── DATA EXTRACT ──

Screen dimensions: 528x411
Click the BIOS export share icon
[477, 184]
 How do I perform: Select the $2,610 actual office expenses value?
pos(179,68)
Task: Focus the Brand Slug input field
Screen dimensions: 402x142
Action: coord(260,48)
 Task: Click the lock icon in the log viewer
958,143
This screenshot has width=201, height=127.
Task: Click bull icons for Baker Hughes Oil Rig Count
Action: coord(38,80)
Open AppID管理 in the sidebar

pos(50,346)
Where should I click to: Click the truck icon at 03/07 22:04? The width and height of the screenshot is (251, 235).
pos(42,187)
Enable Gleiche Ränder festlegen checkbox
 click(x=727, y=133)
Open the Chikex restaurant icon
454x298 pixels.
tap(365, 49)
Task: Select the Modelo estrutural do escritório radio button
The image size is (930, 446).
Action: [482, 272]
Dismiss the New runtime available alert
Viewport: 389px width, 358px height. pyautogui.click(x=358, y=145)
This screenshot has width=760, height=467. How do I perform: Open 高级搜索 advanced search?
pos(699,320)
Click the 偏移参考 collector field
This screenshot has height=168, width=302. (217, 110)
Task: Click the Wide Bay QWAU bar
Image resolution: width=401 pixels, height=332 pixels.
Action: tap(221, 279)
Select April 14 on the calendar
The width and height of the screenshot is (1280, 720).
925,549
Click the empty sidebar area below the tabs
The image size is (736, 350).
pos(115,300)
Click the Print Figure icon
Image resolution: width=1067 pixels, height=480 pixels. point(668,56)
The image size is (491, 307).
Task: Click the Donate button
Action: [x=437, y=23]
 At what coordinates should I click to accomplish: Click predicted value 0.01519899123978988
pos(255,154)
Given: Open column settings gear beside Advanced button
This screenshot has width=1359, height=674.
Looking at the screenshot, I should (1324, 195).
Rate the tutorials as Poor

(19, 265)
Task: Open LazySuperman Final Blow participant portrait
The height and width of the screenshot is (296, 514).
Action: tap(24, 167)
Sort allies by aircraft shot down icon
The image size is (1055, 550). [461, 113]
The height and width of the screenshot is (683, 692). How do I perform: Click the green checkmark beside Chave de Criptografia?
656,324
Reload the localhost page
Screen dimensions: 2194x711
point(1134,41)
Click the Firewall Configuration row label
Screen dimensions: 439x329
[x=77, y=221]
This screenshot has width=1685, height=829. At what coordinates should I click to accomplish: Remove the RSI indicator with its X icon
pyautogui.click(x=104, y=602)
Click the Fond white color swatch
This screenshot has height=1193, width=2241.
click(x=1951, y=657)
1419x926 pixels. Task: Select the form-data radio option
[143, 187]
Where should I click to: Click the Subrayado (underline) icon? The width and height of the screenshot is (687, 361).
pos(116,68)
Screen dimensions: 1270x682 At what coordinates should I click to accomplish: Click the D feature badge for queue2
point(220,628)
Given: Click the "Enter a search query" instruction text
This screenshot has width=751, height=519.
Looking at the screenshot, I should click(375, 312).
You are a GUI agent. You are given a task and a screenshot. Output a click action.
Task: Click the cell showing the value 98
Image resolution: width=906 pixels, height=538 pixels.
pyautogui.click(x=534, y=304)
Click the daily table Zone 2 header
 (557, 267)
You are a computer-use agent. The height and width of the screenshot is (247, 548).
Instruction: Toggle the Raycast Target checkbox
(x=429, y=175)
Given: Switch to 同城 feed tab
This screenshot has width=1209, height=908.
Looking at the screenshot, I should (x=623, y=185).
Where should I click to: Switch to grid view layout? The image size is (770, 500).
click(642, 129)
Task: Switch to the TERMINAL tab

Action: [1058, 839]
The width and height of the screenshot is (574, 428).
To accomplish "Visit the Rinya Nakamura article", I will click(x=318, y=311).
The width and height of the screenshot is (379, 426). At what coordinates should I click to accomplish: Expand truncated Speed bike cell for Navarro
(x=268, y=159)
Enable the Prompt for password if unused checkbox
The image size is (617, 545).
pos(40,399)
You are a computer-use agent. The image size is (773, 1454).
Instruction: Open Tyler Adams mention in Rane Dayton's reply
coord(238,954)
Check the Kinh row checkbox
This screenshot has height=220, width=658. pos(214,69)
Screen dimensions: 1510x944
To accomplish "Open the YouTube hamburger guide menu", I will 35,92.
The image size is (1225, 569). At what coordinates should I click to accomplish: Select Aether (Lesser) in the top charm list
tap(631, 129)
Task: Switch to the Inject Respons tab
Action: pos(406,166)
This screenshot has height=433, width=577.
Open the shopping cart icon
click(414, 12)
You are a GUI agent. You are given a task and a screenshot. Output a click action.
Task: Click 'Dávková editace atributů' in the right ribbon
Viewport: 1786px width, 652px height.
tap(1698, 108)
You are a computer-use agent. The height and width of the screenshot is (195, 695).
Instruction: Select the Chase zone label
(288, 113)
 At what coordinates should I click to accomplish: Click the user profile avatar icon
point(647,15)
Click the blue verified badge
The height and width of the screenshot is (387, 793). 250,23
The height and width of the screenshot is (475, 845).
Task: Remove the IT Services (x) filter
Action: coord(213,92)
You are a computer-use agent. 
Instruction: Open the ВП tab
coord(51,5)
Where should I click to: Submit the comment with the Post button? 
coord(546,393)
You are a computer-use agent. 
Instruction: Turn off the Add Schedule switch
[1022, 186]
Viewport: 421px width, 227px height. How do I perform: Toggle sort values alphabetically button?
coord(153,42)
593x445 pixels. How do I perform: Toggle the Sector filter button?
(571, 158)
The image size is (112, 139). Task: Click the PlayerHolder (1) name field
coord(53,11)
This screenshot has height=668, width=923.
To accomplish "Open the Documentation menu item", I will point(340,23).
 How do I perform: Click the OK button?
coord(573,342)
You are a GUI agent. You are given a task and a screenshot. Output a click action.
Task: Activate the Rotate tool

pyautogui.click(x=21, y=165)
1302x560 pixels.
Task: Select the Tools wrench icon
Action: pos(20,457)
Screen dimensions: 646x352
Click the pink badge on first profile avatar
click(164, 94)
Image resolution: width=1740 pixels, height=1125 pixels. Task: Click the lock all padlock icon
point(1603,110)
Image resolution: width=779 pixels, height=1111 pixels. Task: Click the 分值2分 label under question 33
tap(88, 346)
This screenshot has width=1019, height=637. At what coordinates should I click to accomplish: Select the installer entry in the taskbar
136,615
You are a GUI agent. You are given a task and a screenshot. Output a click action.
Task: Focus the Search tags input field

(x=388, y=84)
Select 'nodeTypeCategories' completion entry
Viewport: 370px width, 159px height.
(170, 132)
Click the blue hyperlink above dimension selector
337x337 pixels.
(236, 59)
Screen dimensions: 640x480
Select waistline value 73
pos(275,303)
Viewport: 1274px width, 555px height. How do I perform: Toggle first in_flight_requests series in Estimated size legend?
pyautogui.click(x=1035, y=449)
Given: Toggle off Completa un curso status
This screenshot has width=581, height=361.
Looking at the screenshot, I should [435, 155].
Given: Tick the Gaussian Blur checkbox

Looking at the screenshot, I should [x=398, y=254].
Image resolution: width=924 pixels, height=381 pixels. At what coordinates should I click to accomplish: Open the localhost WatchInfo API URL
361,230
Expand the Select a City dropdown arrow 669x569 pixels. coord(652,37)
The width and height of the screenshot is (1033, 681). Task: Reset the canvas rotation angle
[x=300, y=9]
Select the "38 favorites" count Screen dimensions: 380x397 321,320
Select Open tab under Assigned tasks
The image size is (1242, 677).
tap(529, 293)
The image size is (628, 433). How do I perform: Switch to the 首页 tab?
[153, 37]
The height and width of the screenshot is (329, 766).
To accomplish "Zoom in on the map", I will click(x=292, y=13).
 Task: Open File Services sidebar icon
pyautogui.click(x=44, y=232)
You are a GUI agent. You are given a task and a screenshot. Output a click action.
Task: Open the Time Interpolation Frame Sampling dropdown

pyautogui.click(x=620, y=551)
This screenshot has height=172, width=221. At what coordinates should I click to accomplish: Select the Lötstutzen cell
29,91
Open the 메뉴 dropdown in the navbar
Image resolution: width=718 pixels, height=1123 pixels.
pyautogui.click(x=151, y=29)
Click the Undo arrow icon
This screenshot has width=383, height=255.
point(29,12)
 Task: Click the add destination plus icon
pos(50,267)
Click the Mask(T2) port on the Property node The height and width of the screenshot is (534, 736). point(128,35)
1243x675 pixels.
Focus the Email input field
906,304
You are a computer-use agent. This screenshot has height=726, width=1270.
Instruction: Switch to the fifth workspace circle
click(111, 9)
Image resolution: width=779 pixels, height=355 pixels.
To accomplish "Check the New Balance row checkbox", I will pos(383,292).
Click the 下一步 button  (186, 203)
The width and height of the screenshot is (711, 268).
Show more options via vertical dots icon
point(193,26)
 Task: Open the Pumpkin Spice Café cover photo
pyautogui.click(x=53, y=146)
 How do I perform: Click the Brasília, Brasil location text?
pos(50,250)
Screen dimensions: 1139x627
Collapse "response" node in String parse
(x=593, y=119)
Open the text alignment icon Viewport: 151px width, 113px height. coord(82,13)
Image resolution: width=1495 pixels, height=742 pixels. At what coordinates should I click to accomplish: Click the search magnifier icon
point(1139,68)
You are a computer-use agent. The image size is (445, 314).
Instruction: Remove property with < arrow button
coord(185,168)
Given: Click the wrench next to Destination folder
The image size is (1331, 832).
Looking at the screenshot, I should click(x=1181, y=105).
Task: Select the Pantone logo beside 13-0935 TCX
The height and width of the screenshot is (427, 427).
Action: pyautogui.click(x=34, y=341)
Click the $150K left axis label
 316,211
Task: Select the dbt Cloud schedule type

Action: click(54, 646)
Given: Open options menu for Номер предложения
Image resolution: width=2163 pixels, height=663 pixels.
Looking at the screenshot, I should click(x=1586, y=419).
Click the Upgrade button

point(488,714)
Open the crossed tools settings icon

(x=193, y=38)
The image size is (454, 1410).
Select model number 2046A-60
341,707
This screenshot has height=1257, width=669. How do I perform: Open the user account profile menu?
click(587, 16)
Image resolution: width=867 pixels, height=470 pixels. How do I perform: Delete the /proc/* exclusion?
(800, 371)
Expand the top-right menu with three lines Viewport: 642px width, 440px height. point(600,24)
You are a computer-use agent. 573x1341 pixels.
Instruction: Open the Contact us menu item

───

» EXERCISE DESCRIPTION: Reproduce the records from the line containing "Click the $150K left axis label" through the end of the records, inclusive, replacing "Select" with "Choose" and leaving everything else unchanged.

» ANSWER FOR THE TASK:
Click the $150K left axis label
 316,211
Task: Choose the dbt Cloud schedule type

Action: click(54, 646)
Given: Open options menu for Номер предложения
Image resolution: width=2163 pixels, height=663 pixels.
Looking at the screenshot, I should click(x=1586, y=419).
Click the Upgrade button

point(488,714)
Open the crossed tools settings icon

(x=193, y=38)
The image size is (454, 1410).
Choose model number 2046A-60
341,707
This screenshot has height=1257, width=669. How do I perform: Open the user account profile menu?
click(587, 16)
Image resolution: width=867 pixels, height=470 pixels. How do I perform: Delete the /proc/* exclusion?
(800, 371)
Expand the top-right menu with three lines Viewport: 642px width, 440px height. point(600,24)
You are a computer-use agent. 573x1341 pixels.
Instruction: Open the Contact us menu item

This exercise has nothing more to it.